▸ Task goal
With pictures omitted, the line containing "Image resolution: width=1843" and all later lines of the records below are to be restated word for word.

*** Block opens ***

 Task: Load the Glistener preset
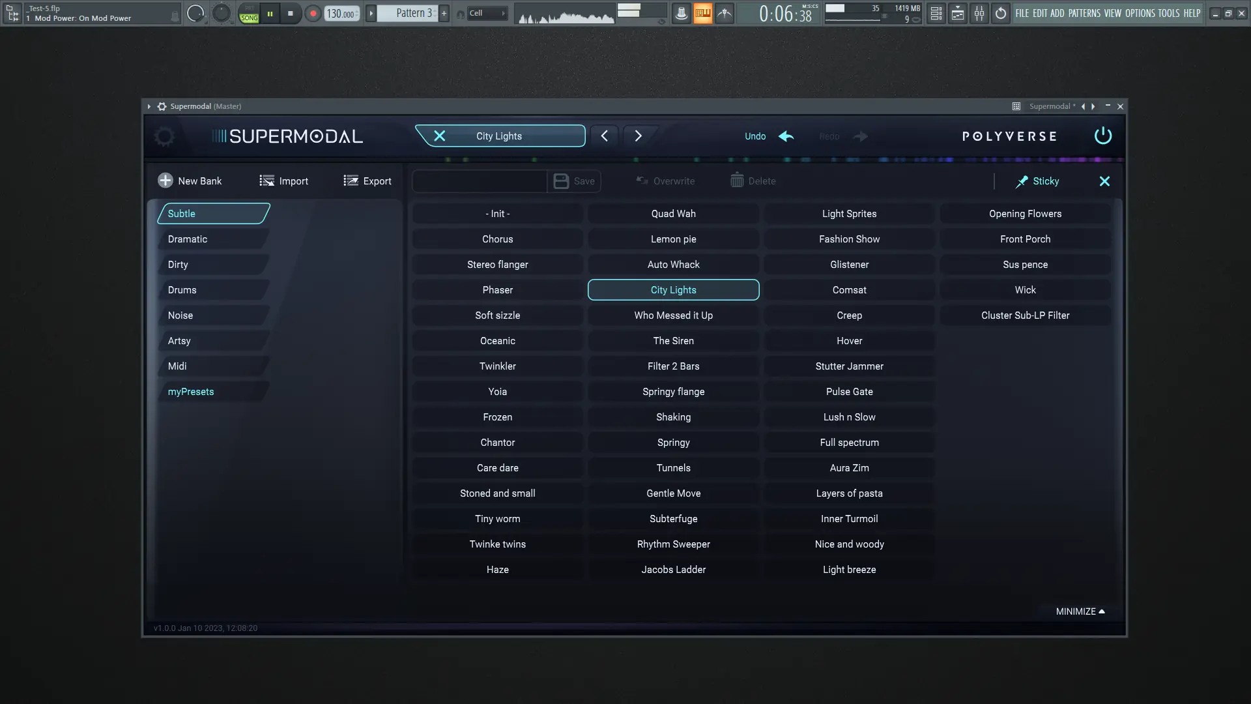pos(849,265)
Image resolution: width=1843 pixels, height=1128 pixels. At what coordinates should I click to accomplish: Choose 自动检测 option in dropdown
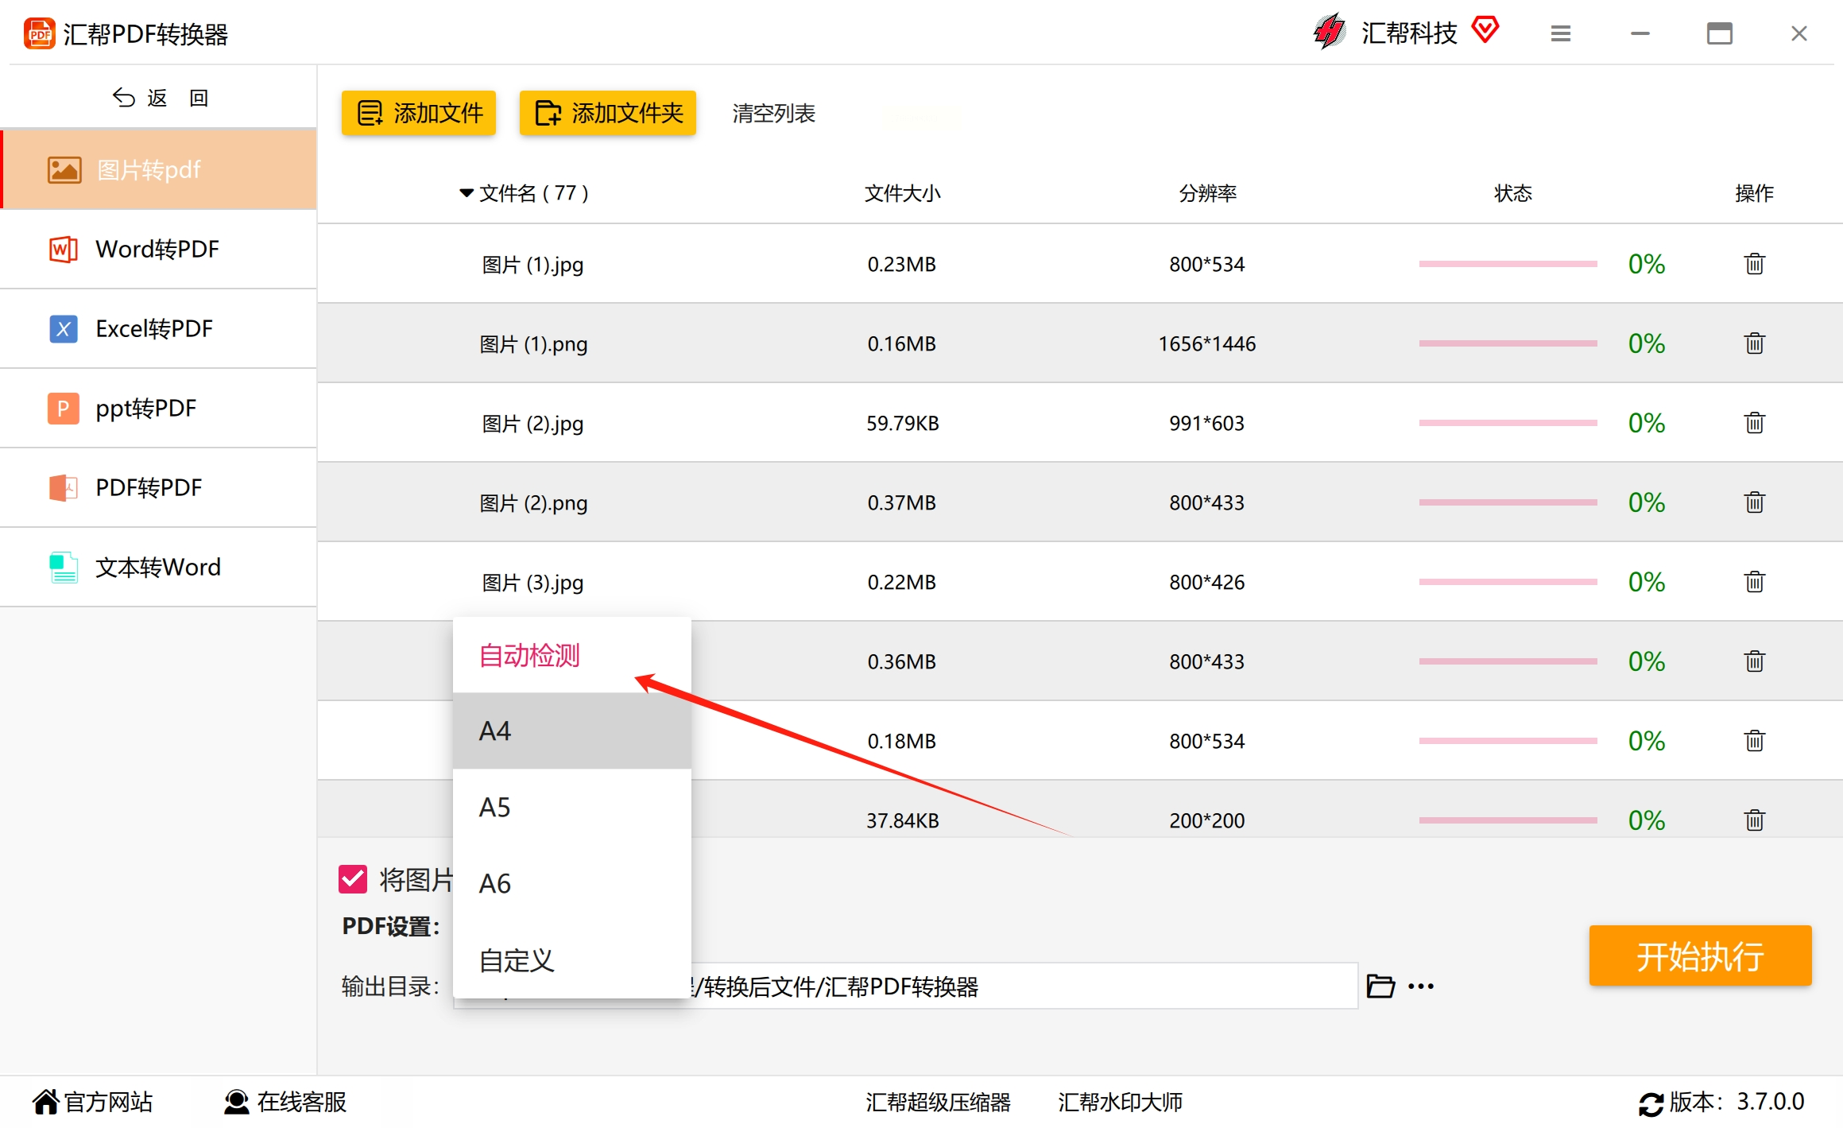(571, 655)
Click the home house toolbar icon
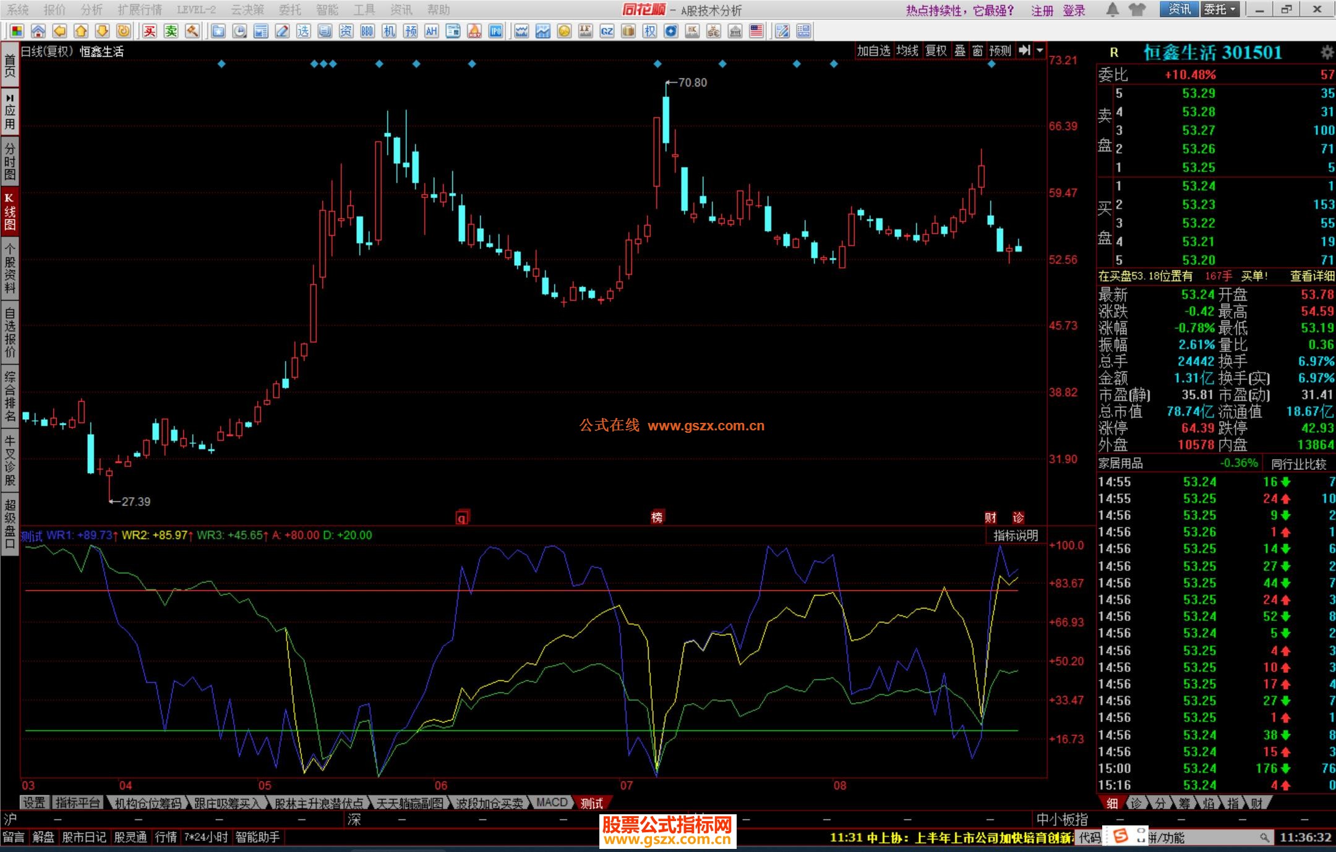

*** Block closes ***

▸ Expected answer
Image resolution: width=1843 pixels, height=1128 pixels. At what coordinates should I click to accomplish: Choose 自动检测 option in dropdown
(571, 655)
Click the home house toolbar icon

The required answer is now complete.